Por: Antonio León
Nunca se había visto tal tristeza y soledad como la de Jesús, principalmente en la hora del refrigerio escolar, se apartaba de todos, lo hacía en un rincón que estaba un tanto maloliente por la cercanía de los tambos para la basura, ahí se pasaba ocultando su desgracia de no llevar nada para comer ni tampoco alguna moneda para comprar, sus hermanos menores no iban a la escuela, aunque uno ya estaba en edad de ir al preescolar, y que bueno que no lo hicieran, porque entonces se complicaría la asistencia a clases de los tres por el costo del transporte, que era el motivo por el cual Jesús faltaba seguido a la escuela, cuando no había dinero para el pasaje de él y su madre, que era quien lo llevaba al colegio y lo iba a recoger.
Por lo general se le veía como ausente, a tal grado de que el maestro frecuentemente se colocaba a un costado de él y le hablaba, entonces Jesús reaccionaba como si hubiera estado dormido con los ojos abiertos, y ante su sobresalto, sus compañeros de clase se reían y no pocos se burlaban. Hablaba muy poco, casi siempre con monosílabos: si, no, quién sabe, no sé.
Tenía una imagen pálida y doliente, como su rendimiento escolar, tan bajo que lo canalizaron con el maestro de Educación Especial para descartar deficiencia mental, el especialista encontró que su intelecto era el normal de un alumno promedio, y que era la desnutrición y sus inasistencias lo que lo tenía estancado en un rezago escolar severo. Citaron a sus padres para plantear posibles soluciones, pero les mandaron tres citatorios y nunca aparecieron por la escuela, en lugar de eso, Jesús dejó de asistir a clases.
Ante esta situación, se tomó la determinación de enviar a una trabajadora social para que hiciera la entrevista a los padres en su propio domicilio. La trabajadora social llegó a duras penas donde vivía la familia de Jesús, ya que las calles no tenían su nombre impreso y tampoco el número en cada casa, así que tuvo que transitar más de una hora por calles sin pavimentar, llenas de hoyos y piedras preguntando a personas que parecían salidas de la novela Pedro Páramo, hasta que al fin dio con el domicilio que buscaba.
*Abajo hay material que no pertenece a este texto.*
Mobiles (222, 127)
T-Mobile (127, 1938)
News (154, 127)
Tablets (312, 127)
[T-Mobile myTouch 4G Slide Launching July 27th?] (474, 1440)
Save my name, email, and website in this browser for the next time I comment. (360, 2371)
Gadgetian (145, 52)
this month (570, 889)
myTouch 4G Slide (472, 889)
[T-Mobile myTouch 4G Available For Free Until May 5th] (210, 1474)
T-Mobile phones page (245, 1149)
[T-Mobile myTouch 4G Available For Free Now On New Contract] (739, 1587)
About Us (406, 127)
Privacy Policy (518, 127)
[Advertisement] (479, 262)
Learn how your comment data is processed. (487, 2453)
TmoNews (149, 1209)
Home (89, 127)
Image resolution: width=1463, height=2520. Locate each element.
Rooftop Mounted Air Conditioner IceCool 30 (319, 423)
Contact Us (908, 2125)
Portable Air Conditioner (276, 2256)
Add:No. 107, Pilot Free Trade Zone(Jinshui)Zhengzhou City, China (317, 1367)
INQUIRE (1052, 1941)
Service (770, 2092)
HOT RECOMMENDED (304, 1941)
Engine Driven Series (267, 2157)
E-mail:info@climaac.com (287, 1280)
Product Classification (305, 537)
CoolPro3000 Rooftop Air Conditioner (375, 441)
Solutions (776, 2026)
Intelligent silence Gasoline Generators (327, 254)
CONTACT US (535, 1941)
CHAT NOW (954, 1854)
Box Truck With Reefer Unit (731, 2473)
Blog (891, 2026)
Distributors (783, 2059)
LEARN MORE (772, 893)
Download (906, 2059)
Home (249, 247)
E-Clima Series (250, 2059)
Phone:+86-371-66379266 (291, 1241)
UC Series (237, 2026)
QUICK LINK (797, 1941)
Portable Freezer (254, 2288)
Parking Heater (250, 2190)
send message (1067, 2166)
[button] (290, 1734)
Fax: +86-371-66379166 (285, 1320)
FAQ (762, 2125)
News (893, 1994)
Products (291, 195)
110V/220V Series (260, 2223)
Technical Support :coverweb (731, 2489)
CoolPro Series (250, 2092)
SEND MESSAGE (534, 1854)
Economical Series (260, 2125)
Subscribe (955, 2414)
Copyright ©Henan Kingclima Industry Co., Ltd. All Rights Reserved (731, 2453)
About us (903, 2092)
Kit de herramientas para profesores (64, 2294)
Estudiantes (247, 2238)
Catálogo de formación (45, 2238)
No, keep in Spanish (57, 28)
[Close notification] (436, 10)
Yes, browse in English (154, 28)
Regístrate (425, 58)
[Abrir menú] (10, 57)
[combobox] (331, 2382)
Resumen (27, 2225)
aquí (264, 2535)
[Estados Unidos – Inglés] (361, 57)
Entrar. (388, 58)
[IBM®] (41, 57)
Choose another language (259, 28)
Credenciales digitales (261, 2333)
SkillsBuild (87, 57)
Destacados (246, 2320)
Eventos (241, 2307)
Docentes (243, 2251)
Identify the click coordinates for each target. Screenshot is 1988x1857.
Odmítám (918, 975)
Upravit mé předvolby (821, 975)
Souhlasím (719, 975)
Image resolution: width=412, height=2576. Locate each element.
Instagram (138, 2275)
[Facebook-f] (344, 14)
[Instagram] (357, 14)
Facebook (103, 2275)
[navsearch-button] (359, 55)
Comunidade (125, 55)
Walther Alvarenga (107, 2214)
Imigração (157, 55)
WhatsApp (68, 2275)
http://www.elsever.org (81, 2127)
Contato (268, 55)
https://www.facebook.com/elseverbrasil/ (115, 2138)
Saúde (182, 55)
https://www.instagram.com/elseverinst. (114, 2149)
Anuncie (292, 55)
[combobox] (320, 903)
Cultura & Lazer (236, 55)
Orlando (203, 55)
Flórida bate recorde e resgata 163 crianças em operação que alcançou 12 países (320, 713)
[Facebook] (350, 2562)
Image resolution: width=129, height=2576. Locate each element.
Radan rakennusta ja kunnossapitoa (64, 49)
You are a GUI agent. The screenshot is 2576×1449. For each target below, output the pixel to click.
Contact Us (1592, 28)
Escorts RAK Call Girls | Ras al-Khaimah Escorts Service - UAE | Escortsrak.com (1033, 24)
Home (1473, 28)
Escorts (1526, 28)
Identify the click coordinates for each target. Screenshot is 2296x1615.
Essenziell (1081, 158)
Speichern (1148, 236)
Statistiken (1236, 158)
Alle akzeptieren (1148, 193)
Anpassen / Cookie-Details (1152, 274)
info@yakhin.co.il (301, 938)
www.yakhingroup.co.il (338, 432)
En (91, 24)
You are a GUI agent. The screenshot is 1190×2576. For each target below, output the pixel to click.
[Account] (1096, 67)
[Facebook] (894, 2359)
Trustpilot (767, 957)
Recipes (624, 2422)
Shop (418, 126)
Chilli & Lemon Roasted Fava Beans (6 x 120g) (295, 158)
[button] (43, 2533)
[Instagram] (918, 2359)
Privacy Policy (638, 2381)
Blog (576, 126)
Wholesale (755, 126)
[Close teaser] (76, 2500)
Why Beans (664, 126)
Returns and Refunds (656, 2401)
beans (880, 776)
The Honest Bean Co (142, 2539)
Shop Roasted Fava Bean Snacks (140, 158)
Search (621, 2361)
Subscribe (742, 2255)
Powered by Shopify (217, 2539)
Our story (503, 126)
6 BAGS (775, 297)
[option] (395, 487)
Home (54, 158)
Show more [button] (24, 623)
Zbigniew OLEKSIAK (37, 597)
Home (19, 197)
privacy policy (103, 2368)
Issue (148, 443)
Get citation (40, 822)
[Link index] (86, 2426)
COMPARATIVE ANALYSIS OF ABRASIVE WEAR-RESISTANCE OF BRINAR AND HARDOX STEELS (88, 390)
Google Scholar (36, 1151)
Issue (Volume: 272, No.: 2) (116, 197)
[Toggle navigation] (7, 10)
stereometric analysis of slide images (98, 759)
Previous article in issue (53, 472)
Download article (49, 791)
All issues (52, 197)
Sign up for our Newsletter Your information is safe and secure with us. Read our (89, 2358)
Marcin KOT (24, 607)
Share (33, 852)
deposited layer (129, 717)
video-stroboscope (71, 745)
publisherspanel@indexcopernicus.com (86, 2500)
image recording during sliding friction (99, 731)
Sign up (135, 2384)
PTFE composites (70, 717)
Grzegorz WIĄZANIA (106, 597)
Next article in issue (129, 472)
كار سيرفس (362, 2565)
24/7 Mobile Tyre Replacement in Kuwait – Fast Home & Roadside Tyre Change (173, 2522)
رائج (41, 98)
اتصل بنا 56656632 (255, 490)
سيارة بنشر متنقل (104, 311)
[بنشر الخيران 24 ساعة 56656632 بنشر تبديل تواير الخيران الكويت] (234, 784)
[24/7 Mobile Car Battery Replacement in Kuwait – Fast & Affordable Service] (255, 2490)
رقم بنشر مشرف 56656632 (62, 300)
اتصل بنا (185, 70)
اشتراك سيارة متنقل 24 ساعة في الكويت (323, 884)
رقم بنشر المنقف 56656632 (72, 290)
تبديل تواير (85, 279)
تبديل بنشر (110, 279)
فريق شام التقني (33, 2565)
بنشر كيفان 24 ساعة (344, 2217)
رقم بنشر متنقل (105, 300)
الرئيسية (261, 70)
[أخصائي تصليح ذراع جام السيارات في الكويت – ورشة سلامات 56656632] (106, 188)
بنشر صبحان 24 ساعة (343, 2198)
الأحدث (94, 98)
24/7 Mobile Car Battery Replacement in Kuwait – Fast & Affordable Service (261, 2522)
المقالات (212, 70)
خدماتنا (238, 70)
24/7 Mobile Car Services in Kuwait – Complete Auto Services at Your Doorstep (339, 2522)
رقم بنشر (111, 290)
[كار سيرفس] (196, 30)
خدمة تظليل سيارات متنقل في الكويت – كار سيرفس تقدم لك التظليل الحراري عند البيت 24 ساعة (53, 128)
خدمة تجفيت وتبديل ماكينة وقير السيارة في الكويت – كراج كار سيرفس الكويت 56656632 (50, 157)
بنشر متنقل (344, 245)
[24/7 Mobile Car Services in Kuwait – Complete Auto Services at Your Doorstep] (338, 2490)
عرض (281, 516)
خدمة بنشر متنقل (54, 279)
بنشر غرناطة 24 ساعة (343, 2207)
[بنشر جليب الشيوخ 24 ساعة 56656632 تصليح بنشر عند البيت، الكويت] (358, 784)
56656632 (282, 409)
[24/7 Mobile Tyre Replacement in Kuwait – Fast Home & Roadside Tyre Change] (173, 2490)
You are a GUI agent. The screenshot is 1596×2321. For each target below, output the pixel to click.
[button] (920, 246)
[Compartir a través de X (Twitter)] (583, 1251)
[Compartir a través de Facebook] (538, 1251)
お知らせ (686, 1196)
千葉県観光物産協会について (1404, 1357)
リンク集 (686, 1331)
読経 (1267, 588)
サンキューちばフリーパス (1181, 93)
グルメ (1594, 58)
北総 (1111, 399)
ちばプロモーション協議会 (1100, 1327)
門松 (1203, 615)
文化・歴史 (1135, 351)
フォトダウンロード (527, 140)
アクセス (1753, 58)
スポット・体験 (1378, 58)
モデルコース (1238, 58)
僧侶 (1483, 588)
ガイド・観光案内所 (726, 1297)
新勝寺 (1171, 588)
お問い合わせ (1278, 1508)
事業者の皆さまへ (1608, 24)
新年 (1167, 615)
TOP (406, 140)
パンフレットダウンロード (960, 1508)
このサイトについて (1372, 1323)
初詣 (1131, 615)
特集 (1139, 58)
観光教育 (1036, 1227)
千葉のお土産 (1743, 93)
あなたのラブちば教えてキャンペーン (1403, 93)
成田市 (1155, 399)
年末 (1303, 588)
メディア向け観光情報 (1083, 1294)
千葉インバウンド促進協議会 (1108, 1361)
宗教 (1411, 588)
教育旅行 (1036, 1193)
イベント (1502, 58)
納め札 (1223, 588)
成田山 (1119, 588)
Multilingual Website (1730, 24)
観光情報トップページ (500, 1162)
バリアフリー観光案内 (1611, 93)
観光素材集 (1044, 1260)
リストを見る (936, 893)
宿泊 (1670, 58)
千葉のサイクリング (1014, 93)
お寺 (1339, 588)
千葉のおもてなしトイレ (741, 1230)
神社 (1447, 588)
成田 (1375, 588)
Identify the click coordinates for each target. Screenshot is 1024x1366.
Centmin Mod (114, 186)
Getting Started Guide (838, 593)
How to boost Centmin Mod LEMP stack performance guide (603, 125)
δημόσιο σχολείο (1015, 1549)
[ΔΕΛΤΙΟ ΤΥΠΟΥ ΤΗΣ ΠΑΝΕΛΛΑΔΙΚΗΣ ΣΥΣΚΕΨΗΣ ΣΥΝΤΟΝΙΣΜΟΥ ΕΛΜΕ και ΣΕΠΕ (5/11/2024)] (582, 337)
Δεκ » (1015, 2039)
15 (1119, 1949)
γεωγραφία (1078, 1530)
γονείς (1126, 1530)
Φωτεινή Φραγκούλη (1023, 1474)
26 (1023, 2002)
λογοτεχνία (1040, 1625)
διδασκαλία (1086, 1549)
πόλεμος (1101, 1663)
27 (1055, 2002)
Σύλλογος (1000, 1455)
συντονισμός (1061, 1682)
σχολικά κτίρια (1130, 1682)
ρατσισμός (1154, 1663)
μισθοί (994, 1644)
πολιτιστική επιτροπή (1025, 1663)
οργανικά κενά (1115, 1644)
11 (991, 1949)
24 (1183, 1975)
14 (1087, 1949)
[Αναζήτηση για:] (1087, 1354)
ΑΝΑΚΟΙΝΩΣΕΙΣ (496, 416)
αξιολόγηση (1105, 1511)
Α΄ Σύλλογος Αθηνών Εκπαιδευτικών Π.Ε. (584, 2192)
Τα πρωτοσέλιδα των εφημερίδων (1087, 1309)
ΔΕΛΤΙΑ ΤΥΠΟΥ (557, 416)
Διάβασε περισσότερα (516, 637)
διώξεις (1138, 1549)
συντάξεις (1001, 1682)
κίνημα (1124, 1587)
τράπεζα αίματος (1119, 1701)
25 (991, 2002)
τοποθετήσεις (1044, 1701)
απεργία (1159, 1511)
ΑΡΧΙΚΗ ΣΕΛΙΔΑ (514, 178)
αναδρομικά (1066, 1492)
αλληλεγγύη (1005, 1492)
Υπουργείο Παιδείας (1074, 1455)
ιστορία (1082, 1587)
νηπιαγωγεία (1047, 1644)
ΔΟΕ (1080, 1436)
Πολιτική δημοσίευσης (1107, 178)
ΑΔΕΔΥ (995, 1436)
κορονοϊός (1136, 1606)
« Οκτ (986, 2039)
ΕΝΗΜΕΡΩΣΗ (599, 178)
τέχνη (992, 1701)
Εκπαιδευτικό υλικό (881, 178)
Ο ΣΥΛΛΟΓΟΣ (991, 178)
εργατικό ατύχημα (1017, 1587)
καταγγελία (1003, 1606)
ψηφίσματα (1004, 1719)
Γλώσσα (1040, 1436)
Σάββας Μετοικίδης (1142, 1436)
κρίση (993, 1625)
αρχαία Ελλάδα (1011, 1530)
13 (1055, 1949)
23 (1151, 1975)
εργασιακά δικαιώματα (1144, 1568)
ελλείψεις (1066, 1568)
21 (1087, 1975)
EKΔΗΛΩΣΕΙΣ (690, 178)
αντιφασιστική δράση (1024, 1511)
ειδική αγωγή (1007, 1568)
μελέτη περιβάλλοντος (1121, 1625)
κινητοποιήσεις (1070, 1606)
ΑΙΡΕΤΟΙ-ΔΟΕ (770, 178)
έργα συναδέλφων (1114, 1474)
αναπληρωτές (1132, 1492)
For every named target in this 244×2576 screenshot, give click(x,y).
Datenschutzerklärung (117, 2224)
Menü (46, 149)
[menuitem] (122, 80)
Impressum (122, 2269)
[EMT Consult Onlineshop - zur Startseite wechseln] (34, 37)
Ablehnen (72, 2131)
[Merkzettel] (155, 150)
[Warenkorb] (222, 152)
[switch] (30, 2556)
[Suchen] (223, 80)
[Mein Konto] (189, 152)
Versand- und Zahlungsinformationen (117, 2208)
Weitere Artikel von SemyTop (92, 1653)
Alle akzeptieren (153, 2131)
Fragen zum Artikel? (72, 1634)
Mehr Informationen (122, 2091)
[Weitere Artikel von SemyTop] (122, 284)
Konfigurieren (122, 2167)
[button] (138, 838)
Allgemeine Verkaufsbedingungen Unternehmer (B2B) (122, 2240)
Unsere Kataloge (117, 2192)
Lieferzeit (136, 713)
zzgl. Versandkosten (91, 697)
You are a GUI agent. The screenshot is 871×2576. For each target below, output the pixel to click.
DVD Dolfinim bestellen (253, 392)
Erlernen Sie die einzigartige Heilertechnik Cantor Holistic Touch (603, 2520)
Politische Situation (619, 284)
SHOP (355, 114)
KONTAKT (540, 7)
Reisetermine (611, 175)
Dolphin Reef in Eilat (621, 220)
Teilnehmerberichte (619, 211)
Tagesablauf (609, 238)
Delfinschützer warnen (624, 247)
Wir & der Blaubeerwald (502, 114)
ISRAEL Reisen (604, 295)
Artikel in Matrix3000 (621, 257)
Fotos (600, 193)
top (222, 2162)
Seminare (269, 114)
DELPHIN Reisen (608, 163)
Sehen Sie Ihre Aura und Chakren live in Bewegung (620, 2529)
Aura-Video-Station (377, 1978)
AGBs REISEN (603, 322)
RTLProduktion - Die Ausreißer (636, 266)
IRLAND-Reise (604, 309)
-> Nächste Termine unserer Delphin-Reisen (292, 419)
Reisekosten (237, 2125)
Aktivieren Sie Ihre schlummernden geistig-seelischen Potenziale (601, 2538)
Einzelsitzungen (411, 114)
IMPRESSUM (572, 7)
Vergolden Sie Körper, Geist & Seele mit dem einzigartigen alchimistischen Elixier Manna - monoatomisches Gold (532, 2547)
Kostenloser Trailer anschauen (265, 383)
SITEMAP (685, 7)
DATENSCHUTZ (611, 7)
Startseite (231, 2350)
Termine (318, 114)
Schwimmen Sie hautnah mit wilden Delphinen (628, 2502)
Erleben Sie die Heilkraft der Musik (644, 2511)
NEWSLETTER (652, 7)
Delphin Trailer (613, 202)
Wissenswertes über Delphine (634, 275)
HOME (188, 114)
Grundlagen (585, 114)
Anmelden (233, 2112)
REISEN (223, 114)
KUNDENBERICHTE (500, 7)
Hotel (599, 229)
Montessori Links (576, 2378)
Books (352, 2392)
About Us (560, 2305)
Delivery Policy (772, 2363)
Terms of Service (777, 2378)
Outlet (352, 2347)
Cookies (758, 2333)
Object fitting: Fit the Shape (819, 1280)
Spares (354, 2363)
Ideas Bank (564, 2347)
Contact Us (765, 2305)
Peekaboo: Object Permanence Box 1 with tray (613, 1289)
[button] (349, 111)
Cuando una señora casi cadavérica le abrió la puerta, se encontró con un atroz mundo de increíble miseria, un par de ancianos tirados en un petate, quienes de seguro eran los abuelos, y Jesús con sus dos hermanos, con un semblante de desnutrición inverosímil para ella, que nunca antes había visto pobreza igual: una casa de láminas de cartón de una sola pieza, en un rincón unos petates enrollados, al centro una desvencijada mesa con cuatro sillas de lámina, en donde estaban sentados los tres niños en espera de una comida que tal vez no llegaría, al fondo una pequeña estufa oxidada, en otro extremo unas cajas para guardar la ropa y un mueble de madera apolillada a manera de alacena, la cual estaba también a la espera de que se guardara en ella algún producto comestible.
La trabajadora social no hizo el mínimo intento de entrar a la casa, lo que vio le había generado una tristeza y una pesadumbre profundas, observó una especie de seres infrahumanos, como en estado de vida latente, terriblemente vivos, carcomiéndole su estado de confort. La voz de la señora la devolvió a la dramática inmediatez del momento, -¿qué desea?- Ella titubeante sólo atinó a decir con los ojos vidriosos por las lágrimas a punto de brotarle: como Jesús no se ha presentado a clase le traigo su beca. Sacó de su bolsa un billete de doscientos pesos y se lo entregó, inmediatamente se dio la vuelta y apresuró el paso de regreso, apenas si alcanzó a oír a sus espaldas las gracias que le dio la señora, quien alcanzó a escuchar un poco del llanto a medias contenido de la trabajadora social.
Hasta el martes próximo estimado lector.